#### YOUR OBJECTIVE
Each line from the one with "Image resolution: width=2576, height=1449." to the final line of the data must be reproduced exactly, and no other line may appear.

#### RECORDS

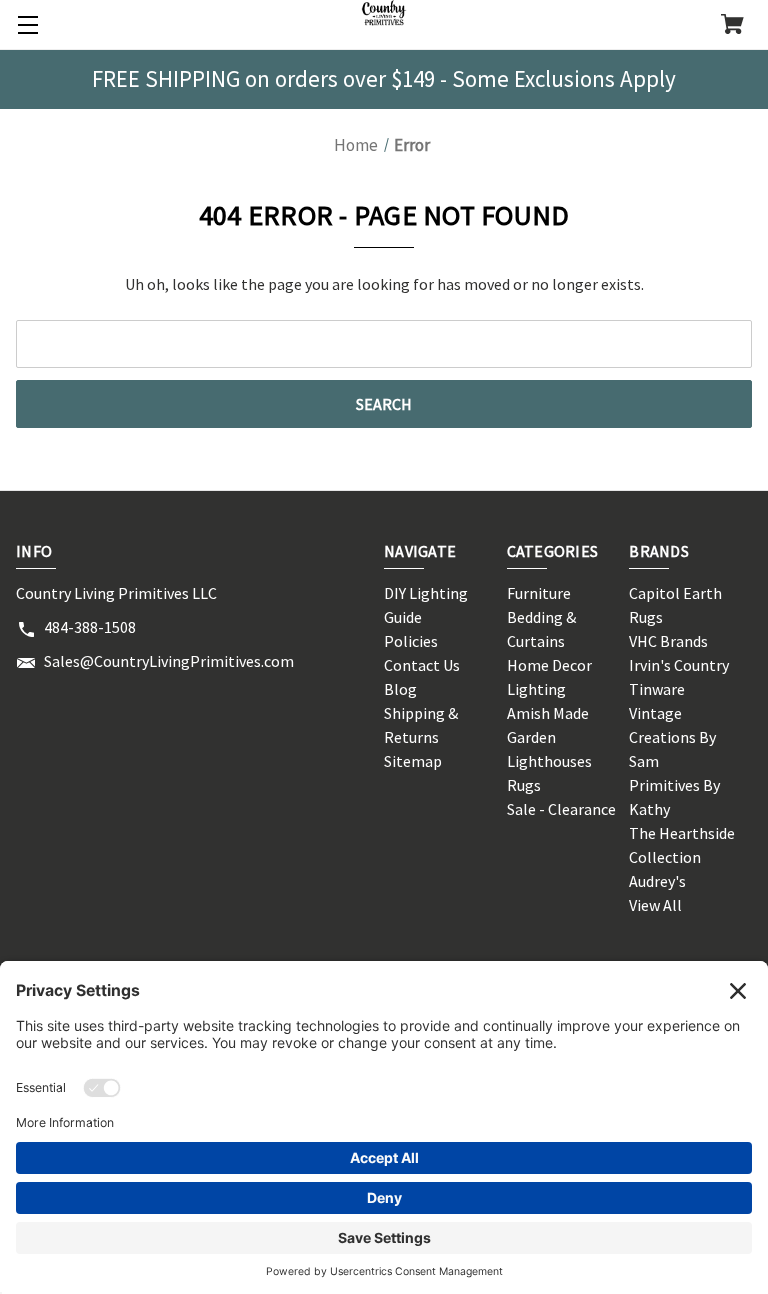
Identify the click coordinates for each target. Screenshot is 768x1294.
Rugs (524, 785)
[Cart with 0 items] (732, 26)
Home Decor (549, 665)
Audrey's (657, 881)
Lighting (536, 689)
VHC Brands (668, 641)
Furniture (539, 593)
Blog (400, 689)
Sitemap (413, 761)
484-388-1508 (90, 627)
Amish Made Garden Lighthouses (549, 737)
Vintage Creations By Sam (672, 737)
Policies (411, 641)
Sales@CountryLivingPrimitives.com (169, 661)
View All (655, 905)
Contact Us (422, 665)
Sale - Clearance (561, 809)
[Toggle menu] (25, 25)
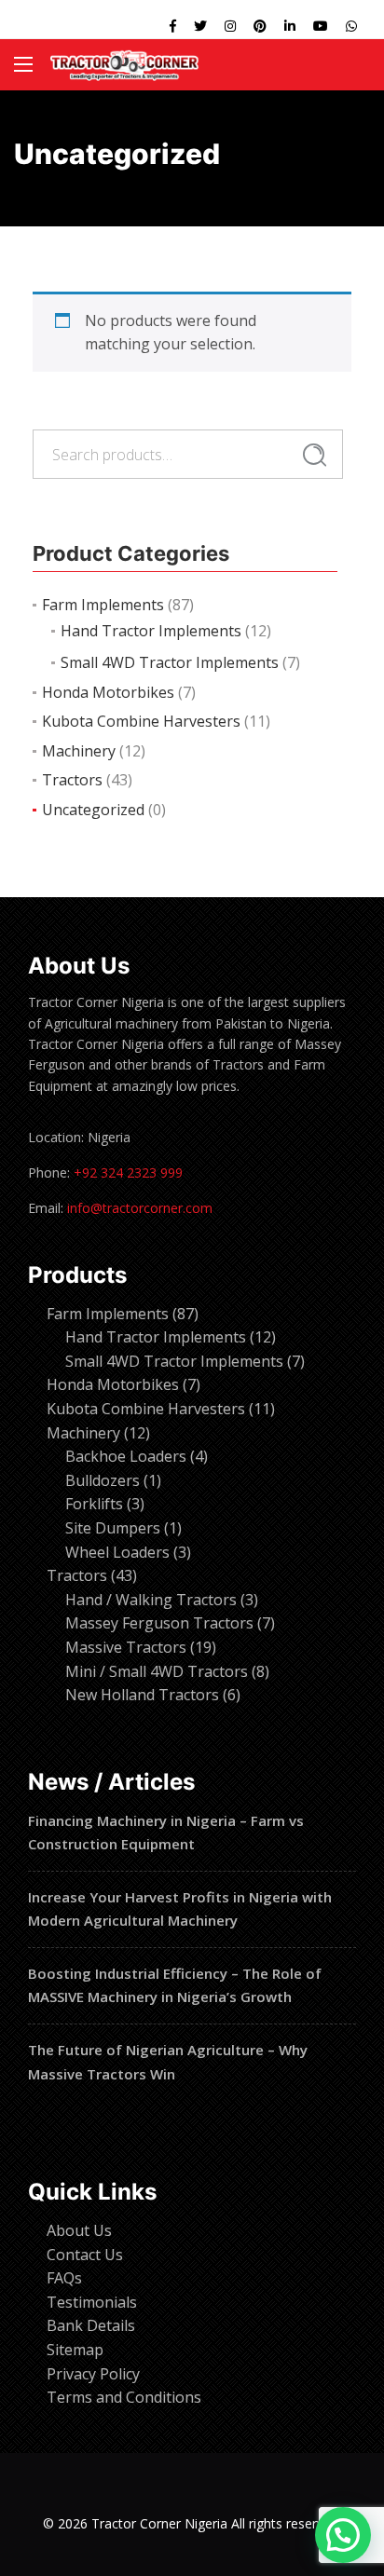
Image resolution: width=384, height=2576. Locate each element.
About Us (79, 2230)
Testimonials (92, 2302)
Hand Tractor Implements (151, 630)
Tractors (72, 780)
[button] (343, 2535)
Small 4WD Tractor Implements (170, 662)
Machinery (79, 751)
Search (314, 454)
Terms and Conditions (124, 2397)
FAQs (64, 2278)
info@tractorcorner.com (140, 1208)
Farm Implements (103, 604)
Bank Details (91, 2325)
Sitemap (75, 2349)
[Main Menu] (23, 64)
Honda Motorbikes (108, 692)
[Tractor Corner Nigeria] (124, 64)
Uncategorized (93, 809)
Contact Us (85, 2254)
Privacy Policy (93, 2374)
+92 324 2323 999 (128, 1172)
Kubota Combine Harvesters (141, 721)
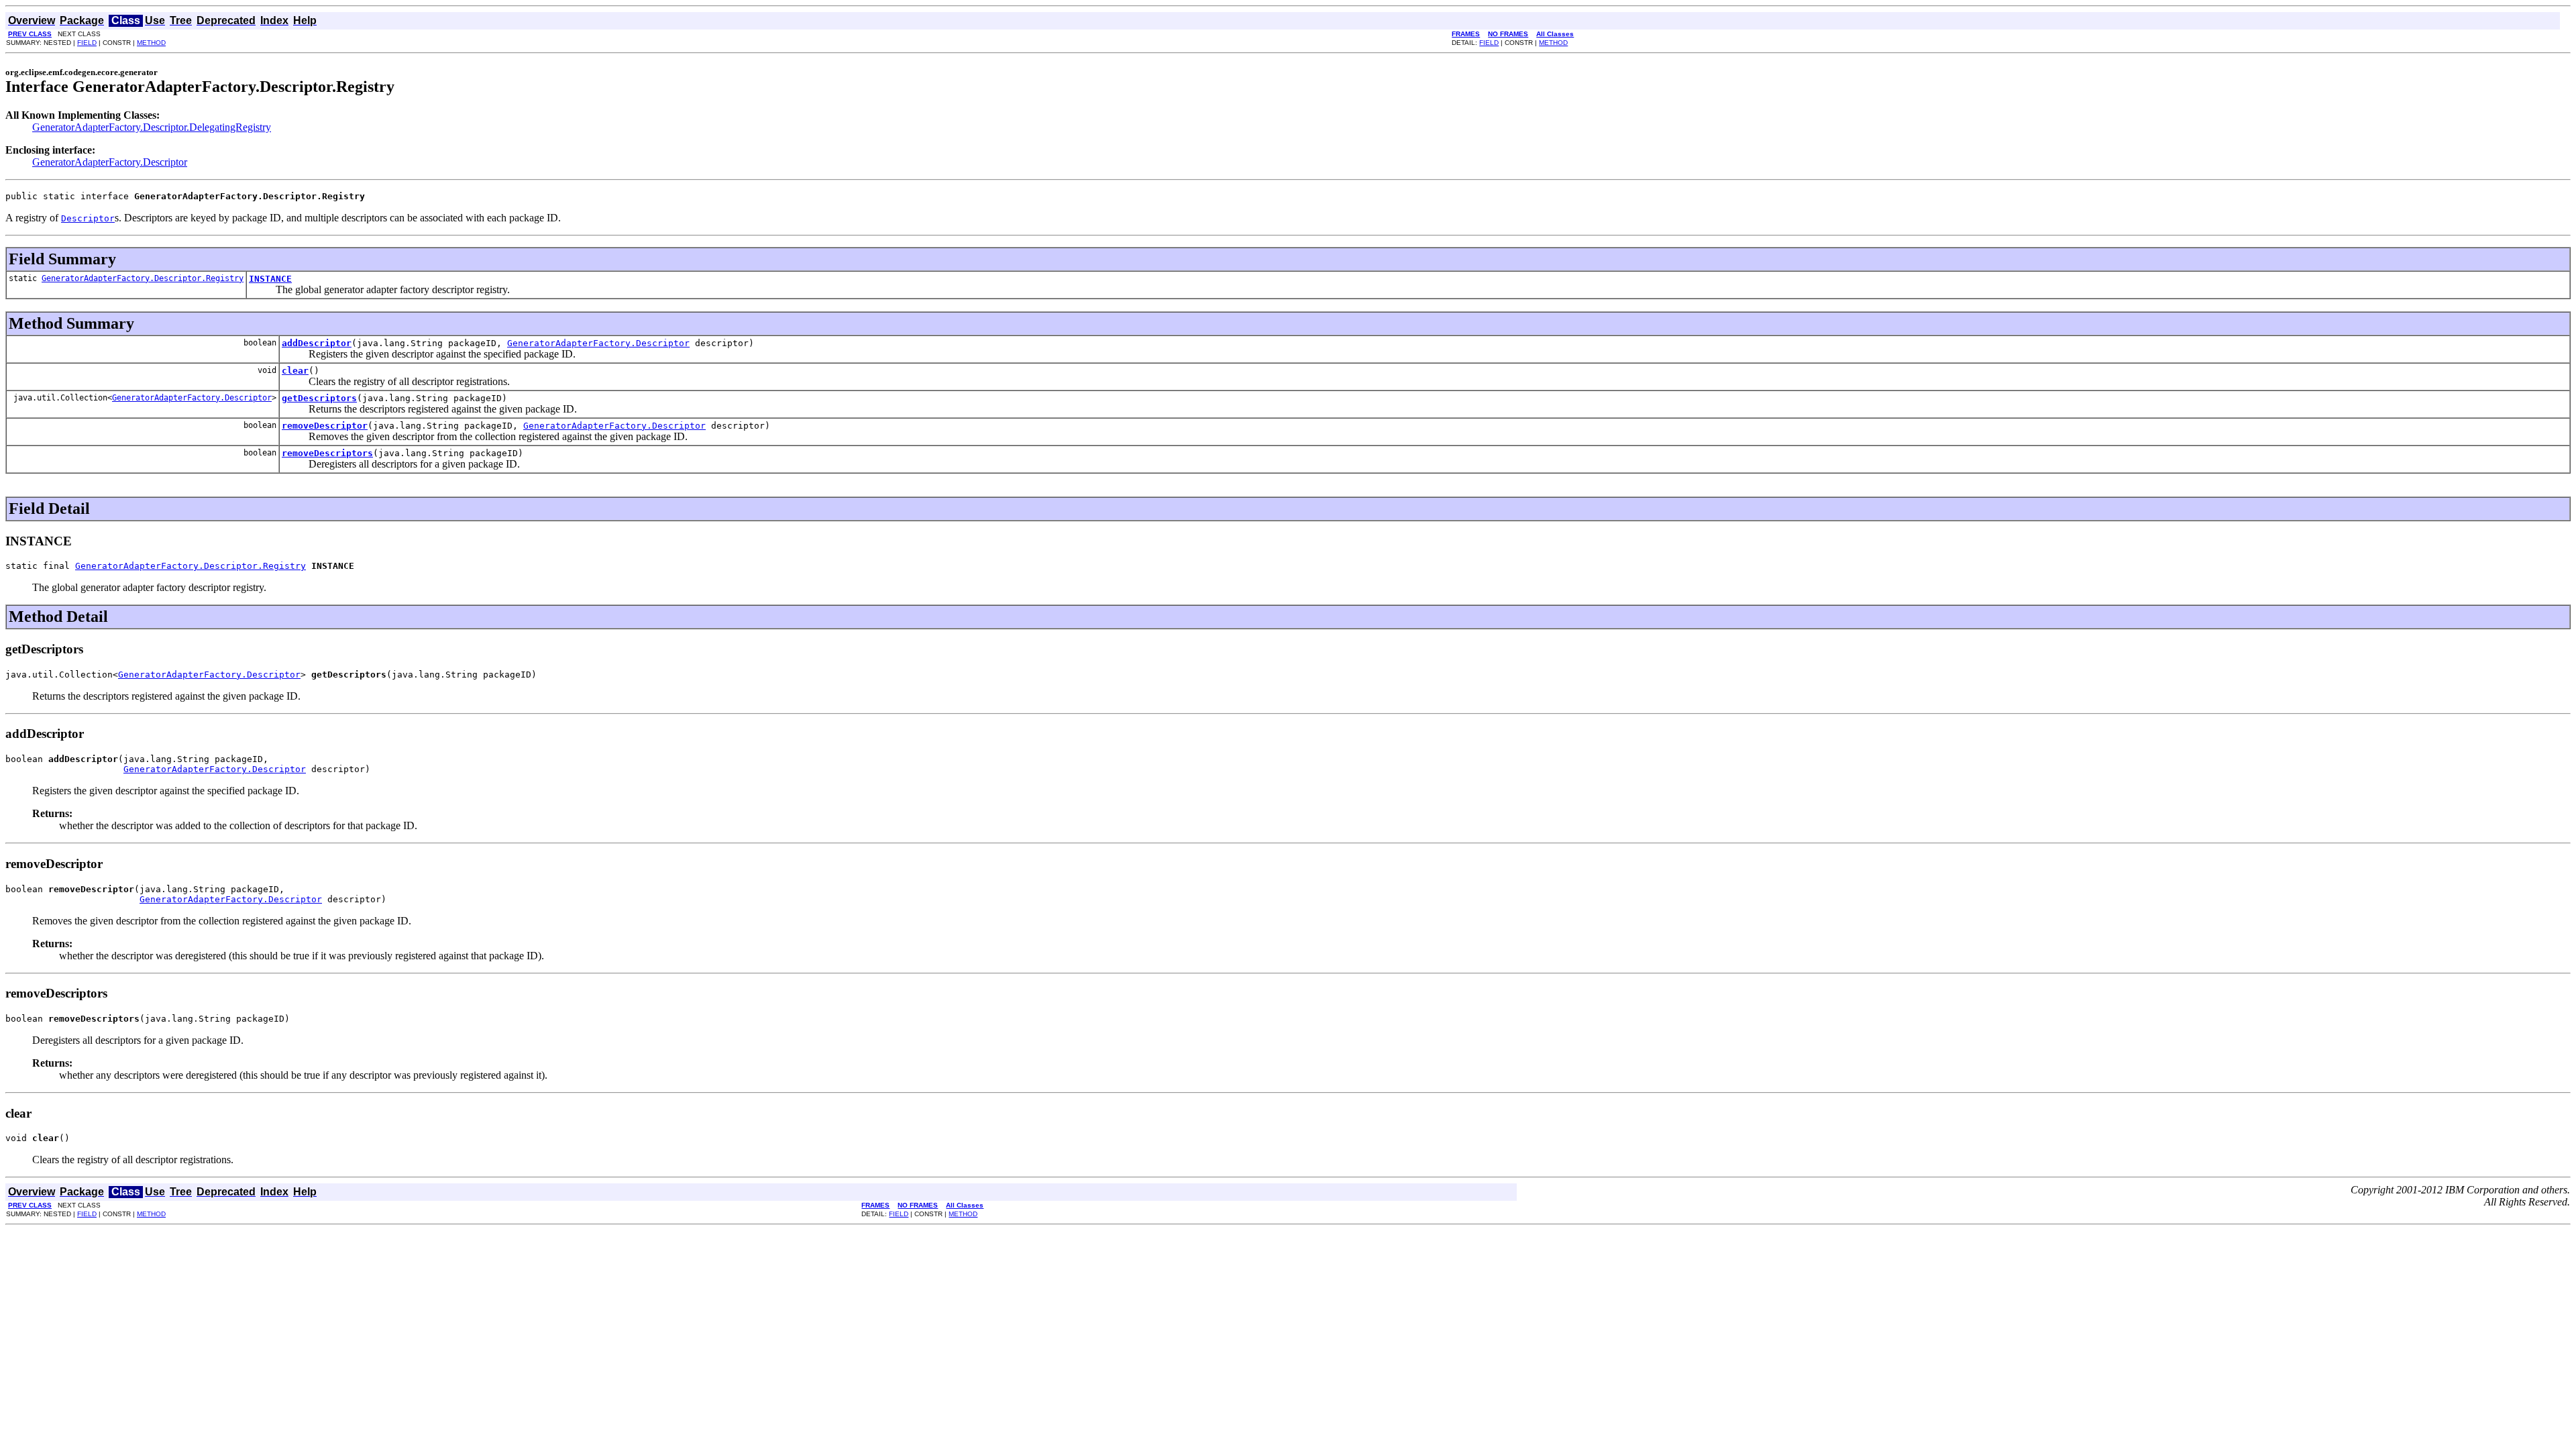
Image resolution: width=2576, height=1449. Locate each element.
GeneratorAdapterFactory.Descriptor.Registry (143, 278)
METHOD (151, 42)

#### COMPLETED TASK
Image resolution: width=2576, height=1449. Locate each element.
GeneratorAdapterFactory.Descriptor.Registry (143, 278)
METHOD (151, 42)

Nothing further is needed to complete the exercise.